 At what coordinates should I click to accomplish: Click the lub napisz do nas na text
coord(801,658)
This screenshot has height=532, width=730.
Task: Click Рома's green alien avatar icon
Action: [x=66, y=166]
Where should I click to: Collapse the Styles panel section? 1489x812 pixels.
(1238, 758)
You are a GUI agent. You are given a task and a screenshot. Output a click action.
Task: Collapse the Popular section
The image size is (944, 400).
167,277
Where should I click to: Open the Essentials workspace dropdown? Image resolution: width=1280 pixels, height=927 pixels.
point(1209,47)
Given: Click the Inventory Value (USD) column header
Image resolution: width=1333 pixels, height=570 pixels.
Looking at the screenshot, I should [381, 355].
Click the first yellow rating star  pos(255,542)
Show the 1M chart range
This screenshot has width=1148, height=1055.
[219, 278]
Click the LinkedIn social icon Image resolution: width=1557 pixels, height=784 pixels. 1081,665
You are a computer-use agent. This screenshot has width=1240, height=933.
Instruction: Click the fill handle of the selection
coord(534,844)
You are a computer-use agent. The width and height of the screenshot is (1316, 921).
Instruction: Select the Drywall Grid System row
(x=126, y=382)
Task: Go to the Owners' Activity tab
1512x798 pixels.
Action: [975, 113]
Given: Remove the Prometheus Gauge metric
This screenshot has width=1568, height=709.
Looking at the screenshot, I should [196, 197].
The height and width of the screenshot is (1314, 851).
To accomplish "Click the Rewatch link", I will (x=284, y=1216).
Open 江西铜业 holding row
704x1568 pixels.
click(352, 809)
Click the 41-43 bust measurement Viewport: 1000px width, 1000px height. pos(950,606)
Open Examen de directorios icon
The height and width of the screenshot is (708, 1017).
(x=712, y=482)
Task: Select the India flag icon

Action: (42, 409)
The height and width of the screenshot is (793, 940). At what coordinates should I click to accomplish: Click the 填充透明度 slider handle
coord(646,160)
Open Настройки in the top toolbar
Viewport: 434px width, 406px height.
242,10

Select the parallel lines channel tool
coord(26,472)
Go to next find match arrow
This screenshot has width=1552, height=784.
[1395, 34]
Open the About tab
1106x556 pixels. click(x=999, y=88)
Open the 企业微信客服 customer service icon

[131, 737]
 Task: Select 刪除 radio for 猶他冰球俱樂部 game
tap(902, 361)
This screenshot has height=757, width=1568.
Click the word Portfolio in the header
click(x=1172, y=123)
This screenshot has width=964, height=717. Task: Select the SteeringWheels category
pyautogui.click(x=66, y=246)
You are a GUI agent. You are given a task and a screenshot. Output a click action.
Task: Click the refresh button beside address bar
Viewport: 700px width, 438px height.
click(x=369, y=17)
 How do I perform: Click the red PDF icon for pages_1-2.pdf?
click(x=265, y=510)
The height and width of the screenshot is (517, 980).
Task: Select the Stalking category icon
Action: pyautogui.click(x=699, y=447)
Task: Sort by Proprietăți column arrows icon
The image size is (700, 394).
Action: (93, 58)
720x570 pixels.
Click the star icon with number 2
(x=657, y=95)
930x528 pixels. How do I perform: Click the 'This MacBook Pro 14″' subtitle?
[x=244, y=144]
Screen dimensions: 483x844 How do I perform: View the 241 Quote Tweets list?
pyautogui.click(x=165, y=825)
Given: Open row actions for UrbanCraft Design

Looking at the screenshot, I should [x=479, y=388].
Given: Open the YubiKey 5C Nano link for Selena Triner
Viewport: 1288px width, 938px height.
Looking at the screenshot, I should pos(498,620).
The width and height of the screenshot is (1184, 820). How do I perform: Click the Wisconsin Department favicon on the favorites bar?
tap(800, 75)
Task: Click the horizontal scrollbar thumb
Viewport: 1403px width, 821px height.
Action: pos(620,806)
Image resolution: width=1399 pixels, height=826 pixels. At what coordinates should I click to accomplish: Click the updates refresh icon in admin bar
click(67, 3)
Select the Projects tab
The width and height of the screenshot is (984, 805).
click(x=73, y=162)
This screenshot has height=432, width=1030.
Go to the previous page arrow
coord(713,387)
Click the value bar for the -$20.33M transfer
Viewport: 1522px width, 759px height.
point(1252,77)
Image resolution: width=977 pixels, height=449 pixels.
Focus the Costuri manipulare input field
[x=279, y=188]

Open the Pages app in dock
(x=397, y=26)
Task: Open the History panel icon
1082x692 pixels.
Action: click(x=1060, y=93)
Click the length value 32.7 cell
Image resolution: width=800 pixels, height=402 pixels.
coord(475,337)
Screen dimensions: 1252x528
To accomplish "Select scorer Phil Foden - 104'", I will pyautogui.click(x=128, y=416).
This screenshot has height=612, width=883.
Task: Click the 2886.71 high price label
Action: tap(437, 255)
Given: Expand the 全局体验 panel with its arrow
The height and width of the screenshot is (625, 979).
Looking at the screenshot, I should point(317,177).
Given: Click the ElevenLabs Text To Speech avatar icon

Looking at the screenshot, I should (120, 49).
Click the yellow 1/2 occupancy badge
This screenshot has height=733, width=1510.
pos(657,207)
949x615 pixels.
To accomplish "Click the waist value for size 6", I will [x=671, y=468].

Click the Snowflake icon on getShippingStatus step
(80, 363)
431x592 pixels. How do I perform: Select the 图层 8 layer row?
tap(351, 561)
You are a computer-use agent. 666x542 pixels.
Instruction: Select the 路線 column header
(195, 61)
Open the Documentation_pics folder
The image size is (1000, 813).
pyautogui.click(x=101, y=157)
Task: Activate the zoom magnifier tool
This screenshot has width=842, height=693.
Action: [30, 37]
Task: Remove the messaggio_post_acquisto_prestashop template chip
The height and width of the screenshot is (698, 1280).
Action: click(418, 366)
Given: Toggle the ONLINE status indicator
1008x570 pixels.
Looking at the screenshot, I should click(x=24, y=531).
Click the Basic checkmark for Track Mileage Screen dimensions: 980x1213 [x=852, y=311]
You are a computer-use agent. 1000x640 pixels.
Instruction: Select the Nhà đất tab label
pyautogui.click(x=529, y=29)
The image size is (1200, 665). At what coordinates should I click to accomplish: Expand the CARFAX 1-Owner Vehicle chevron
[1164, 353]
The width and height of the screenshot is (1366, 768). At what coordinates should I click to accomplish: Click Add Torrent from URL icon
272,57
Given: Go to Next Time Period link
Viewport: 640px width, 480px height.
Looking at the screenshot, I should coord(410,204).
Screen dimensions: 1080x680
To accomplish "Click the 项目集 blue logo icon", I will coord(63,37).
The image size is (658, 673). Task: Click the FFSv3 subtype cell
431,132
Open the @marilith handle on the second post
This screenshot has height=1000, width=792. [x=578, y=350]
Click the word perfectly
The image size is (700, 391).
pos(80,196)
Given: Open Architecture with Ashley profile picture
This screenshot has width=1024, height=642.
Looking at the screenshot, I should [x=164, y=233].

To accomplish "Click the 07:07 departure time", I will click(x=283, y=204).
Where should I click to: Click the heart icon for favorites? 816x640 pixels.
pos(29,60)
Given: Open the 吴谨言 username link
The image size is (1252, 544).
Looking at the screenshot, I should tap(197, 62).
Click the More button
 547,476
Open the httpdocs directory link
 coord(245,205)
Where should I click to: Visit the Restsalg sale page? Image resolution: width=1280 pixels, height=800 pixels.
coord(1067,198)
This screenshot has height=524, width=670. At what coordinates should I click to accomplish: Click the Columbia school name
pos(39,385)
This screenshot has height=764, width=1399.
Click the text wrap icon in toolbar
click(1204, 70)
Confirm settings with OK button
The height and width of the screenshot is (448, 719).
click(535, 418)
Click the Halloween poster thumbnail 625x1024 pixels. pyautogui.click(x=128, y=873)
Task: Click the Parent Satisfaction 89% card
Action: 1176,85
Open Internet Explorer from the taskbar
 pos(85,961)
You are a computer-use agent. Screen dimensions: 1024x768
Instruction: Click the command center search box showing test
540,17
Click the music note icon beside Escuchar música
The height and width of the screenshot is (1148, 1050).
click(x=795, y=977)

--- EXERCISE DIRECTIONS ---
Quote every line of the records above, from the first down to the one holding "The height and width of the screenshot is (1314, 851).", exactly as written.

--- EXERCISE RESULT ---
 At what coordinates should I click to accomplish: Click the lub napisz do nas na text
coord(801,658)
This screenshot has height=532, width=730.
Task: Click Рома's green alien avatar icon
Action: [x=66, y=166]
Where should I click to: Collapse the Styles panel section? 1489x812 pixels.
(1238, 758)
You are a GUI agent. You are given a task and a screenshot. Output a click action.
Task: Collapse the Popular section
The image size is (944, 400).
167,277
Where should I click to: Open the Essentials workspace dropdown? Image resolution: width=1280 pixels, height=927 pixels.
point(1209,47)
Given: Click the Inventory Value (USD) column header
Image resolution: width=1333 pixels, height=570 pixels.
Looking at the screenshot, I should [381, 355].
Click the first yellow rating star  pos(255,542)
Show the 1M chart range
This screenshot has width=1148, height=1055.
[219, 278]
Click the LinkedIn social icon Image resolution: width=1557 pixels, height=784 pixels. 1081,665
You are a computer-use agent. This screenshot has width=1240, height=933.
Instruction: Click the fill handle of the selection
coord(534,844)
You are a computer-use agent. The width and height of the screenshot is (1316, 921).
Instruction: Select the Drywall Grid System row
(x=126, y=382)
Task: Go to the Owners' Activity tab
1512x798 pixels.
Action: [975, 113]
Given: Remove the Prometheus Gauge metric
This screenshot has width=1568, height=709.
Looking at the screenshot, I should [196, 197].
The height and width of the screenshot is (1314, 851).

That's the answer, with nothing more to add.